Related reading: Everything you need to know about carbon accounting

The challenges of emissions accounting and potential risks

Measuring emissions in the retail sector presents many challenges rooted in the industry’s high volume and global supply chains. Scope 3 emissions—emissions connected to a company but outside of its direct control—make up most of retail emissions and can be particularly complicated to calculate accurately. Obtaining clean, accurate data from supply chain partners can be a significant hurdle, often requiring reliance on secondary information. 

Also, defining scope boundaries can be complicated—deciding which aspects of the supply chain to include can lead to potential underreporting or double counting. The lack of a standardised methodology further complicates the process, making it challenging to compare and validate emissions data across the industry.
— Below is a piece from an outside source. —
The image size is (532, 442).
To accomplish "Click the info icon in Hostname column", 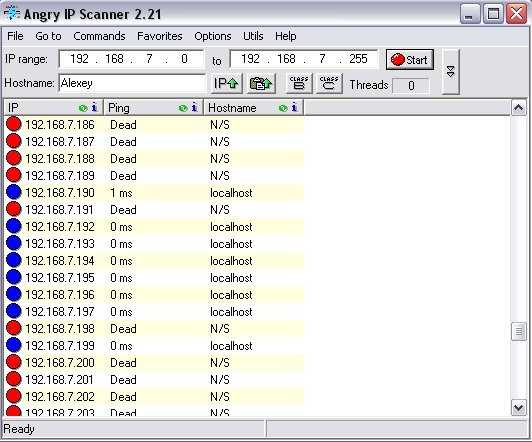I will pyautogui.click(x=294, y=108).
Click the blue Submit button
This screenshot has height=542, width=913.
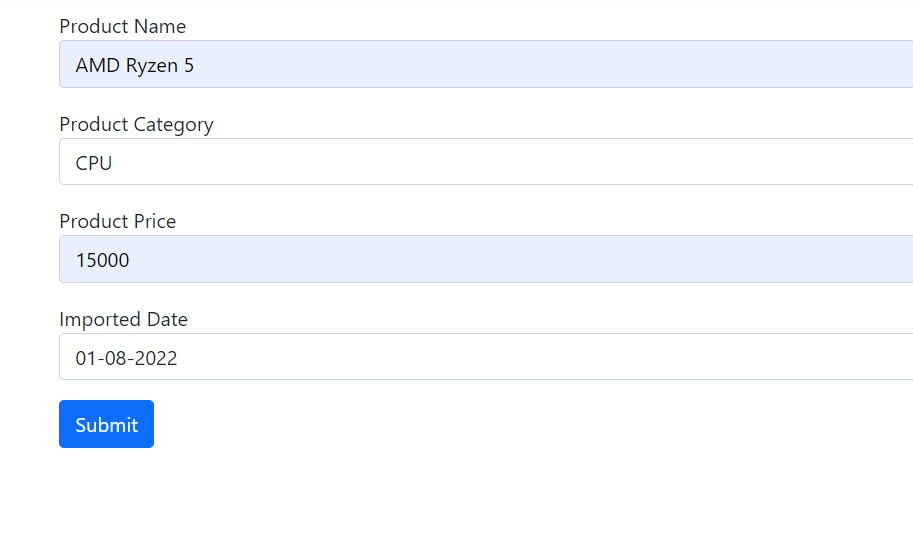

It’s easy to see why many retailers give up on their scope 3 efforts: A 2022 CDP report shows that only 41% of companies reported emissions on at least one scope 3 category. This is in stark contrast with the fact that scope 3 remains the highest emissions category for most retail companies—leaving this information out means they are at risk of underreporting their climate impact. In today’s competitive market, transparency is paramount. Failing to address scope 3 emissions compromises environmental standing and risks strained partnerships, as retail buyers, investors, and customers increasingly demand this crucial data. Additionally, with new regulations, companies must act swiftly to report their scope 3 emissions or face legal consequences.

Pathways to credible carbon accounting and certifications

Despite the challenges of carbon accounting, the risks associated with not making a considerable effort far outweigh the initial difficulties of getting started. Perfection shouldn’t stand in the way of progress, and establishing a robust carbon accounting approach will lay the groundwork for managing emissions and climate-related risks, aligning with international standards like the ISSB or TCFD, reporting accurately and transparently, and attaining third-party certifications.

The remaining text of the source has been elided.